#### Source text
━━━━━━━━━━
- Born: Ling Yuan Dao April 27, 1921 Suzhou, Jiangsu, China
- Died: July 16, 2009 (aged 88) Cheektowaga, New York, US
- Education: Soochow University Saint John's University
- Medical career
- Profession: Physician
- Field: Breast cancer
- Institutions: University of Chicago Medical School Roswell Park Comprehensive Cancer Center

= Thomas Dao =

Ling Yuan "Thomas" Dao (April 27, 1921 - July 16, 2009) was a Chinese American physician and specialist in breast cancer, its causes and treatment, who was one of the earliest proponents of minimalist alternatives to radical mastectomy as a treatment option for breast cancer, in addition to advocacy of breast self-examination and mammography as means to detect breast cancer as early as possible.
━━━━━━━━━━
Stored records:
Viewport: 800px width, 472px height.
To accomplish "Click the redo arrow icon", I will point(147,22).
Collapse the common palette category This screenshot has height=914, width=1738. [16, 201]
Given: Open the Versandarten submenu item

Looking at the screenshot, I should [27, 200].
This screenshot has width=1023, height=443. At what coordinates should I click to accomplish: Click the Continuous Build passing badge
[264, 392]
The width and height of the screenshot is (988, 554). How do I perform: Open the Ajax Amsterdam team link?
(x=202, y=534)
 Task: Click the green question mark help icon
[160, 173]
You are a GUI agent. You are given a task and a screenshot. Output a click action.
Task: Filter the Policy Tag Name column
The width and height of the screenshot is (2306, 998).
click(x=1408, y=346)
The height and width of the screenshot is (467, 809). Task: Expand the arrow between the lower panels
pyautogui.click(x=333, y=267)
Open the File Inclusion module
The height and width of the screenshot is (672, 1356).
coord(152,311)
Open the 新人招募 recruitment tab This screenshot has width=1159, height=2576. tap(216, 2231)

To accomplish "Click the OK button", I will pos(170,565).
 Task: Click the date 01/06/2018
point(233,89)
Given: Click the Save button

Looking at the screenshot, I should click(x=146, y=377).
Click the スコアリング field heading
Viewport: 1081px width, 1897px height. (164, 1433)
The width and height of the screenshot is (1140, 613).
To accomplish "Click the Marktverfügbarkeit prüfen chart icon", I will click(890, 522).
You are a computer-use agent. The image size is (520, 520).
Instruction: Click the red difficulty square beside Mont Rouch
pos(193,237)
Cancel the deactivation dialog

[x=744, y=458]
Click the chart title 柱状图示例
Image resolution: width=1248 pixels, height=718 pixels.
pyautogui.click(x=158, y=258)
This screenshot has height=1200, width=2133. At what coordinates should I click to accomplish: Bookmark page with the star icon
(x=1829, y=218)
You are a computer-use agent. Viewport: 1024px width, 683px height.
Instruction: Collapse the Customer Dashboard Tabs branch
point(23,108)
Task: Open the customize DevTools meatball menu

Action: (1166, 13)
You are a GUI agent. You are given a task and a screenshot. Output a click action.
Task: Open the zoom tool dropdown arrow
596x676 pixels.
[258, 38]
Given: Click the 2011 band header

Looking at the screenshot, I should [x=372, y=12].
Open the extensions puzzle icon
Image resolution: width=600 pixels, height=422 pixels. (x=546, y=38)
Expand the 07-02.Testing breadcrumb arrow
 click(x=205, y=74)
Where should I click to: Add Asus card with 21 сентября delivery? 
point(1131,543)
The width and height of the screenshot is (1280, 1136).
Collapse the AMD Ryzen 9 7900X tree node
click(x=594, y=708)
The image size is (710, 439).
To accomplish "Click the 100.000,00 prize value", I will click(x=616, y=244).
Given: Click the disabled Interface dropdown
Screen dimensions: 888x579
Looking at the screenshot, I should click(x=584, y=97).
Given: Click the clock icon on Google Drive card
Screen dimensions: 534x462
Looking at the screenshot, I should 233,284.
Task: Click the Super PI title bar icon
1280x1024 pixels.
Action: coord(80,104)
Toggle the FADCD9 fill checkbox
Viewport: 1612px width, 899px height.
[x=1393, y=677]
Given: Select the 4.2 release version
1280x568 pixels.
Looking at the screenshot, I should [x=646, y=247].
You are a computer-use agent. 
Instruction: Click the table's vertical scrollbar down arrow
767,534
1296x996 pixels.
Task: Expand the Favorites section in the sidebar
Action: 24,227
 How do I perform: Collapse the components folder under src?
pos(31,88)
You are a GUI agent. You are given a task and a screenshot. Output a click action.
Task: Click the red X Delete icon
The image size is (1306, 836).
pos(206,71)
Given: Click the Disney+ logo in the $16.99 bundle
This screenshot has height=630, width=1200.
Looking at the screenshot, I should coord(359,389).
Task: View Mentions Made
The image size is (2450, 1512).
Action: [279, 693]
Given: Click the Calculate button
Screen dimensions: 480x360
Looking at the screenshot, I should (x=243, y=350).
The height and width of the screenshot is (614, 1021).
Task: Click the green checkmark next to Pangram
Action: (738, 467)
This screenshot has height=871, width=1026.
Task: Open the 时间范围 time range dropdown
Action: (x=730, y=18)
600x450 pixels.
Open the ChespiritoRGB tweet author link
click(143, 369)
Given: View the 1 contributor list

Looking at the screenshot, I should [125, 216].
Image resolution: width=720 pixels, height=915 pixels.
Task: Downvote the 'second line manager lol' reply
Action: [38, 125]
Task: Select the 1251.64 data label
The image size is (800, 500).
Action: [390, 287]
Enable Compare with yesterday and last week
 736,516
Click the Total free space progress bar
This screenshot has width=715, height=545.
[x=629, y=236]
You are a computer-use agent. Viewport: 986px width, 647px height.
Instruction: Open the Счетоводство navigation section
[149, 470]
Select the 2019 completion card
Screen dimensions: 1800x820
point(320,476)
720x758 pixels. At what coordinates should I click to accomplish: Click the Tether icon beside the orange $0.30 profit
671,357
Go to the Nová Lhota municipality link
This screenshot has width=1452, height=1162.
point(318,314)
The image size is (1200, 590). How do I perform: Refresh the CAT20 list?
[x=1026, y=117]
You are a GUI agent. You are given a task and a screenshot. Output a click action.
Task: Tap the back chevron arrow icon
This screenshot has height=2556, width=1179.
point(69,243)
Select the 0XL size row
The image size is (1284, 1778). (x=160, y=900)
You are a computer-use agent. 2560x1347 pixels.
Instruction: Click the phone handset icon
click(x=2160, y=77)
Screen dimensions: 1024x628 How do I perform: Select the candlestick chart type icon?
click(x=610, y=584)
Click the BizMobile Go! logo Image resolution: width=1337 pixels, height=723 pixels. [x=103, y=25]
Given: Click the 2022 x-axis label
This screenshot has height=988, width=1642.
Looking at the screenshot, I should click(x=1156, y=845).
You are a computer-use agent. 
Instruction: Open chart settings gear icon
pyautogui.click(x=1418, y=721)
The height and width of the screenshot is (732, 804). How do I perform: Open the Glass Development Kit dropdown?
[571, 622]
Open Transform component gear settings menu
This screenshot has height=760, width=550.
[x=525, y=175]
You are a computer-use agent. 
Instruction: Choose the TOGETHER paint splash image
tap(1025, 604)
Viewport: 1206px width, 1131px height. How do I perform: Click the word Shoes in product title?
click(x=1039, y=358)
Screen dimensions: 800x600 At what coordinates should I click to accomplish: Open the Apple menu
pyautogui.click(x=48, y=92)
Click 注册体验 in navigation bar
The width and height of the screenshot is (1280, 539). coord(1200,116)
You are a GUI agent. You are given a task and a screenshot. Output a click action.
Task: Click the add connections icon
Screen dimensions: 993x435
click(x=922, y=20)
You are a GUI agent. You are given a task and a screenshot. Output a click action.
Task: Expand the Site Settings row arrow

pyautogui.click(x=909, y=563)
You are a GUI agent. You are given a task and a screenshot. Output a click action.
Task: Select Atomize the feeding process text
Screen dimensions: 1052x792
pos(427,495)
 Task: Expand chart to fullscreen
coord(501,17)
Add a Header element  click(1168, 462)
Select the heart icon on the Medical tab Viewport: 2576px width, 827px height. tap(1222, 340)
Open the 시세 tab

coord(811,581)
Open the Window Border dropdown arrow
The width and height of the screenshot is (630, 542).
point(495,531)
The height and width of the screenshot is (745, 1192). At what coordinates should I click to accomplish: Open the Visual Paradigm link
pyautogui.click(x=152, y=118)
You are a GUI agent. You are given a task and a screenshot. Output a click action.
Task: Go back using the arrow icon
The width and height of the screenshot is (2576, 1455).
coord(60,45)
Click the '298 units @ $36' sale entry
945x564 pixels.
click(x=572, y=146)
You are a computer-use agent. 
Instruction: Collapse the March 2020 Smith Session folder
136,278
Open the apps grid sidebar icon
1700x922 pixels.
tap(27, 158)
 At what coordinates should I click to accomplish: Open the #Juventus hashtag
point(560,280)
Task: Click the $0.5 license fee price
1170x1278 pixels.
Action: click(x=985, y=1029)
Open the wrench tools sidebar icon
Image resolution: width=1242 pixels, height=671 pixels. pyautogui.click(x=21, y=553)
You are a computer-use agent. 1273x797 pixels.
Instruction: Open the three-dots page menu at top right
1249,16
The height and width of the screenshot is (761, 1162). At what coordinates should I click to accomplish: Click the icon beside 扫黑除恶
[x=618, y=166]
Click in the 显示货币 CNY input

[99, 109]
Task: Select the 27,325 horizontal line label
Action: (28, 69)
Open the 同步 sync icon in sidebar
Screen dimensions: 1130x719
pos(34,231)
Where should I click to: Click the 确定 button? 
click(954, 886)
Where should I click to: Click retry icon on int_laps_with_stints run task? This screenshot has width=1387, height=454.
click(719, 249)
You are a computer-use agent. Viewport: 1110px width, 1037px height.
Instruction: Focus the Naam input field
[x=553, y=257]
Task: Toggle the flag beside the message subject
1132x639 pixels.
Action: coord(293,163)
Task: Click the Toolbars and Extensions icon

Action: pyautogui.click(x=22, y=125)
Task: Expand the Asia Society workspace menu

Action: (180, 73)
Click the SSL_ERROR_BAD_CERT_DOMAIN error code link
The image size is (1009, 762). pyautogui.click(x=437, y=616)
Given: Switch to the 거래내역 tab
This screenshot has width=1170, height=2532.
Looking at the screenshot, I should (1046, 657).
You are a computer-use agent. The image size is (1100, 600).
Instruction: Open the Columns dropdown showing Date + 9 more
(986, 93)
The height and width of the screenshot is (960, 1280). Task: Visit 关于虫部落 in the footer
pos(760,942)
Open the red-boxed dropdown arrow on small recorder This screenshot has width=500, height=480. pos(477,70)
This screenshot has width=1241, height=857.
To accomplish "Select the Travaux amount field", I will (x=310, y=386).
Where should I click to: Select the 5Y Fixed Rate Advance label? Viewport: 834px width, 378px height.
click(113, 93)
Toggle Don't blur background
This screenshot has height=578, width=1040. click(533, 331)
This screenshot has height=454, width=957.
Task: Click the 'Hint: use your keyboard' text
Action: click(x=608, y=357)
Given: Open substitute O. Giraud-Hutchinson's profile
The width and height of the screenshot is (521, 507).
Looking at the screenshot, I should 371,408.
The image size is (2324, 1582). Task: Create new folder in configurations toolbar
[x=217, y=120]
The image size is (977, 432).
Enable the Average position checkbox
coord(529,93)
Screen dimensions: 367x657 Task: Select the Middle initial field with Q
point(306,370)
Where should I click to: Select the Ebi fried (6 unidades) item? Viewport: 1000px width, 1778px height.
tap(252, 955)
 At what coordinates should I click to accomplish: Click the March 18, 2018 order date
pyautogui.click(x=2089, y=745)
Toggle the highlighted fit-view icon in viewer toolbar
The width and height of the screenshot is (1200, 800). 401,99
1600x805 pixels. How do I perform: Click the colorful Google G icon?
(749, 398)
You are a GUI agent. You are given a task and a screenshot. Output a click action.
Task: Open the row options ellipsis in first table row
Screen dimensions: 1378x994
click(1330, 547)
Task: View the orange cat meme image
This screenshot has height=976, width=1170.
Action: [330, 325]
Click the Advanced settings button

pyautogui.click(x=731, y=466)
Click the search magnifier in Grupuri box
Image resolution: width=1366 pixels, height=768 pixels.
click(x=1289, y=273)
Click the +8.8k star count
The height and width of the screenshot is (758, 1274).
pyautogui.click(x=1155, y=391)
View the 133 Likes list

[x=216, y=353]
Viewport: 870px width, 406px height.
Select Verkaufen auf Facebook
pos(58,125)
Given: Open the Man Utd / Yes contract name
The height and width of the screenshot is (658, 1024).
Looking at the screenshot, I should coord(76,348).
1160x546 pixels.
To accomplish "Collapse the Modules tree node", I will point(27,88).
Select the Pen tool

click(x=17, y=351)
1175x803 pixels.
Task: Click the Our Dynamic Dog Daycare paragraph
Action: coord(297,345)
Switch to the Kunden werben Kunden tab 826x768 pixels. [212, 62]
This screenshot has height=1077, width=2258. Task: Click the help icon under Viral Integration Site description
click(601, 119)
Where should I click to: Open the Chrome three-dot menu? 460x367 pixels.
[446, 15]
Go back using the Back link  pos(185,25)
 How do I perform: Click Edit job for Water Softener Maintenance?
━━━━━━━━━━
Continue the text about Thomas Dao, starting right after its last sentence.

==Early life and education==
Dao was born on April 27, 1921, in Suzhou, China, where his father was a lawyer. There he went to Soochow University, where he received his undergraduate degree. He attended Saint John's University in Shanghai, where he earned his master's degree and received his medical training, and went to the United States in 1949 for a residency in surgery. He had planned to return to China, but chose to reside in the U.S. after Mao Zedong rose to power. Once he settled in the United States, he adopted the name "Thomas".

==Medical career==
He worked for future Nobel Prize winner Dr. Charles Brenton Huggins at the University of Chicago Medical School as a researcher assisting in Huggins' studies of how hormones relate to cancer in humans. There, Dao participated in research studies of treating advanced cases of breast cancer by surgical removal of the adrenal gland and ovaries. In 1951, he became an instructor in surgery at the medical school, and was named assistant professor of surgery in 1954.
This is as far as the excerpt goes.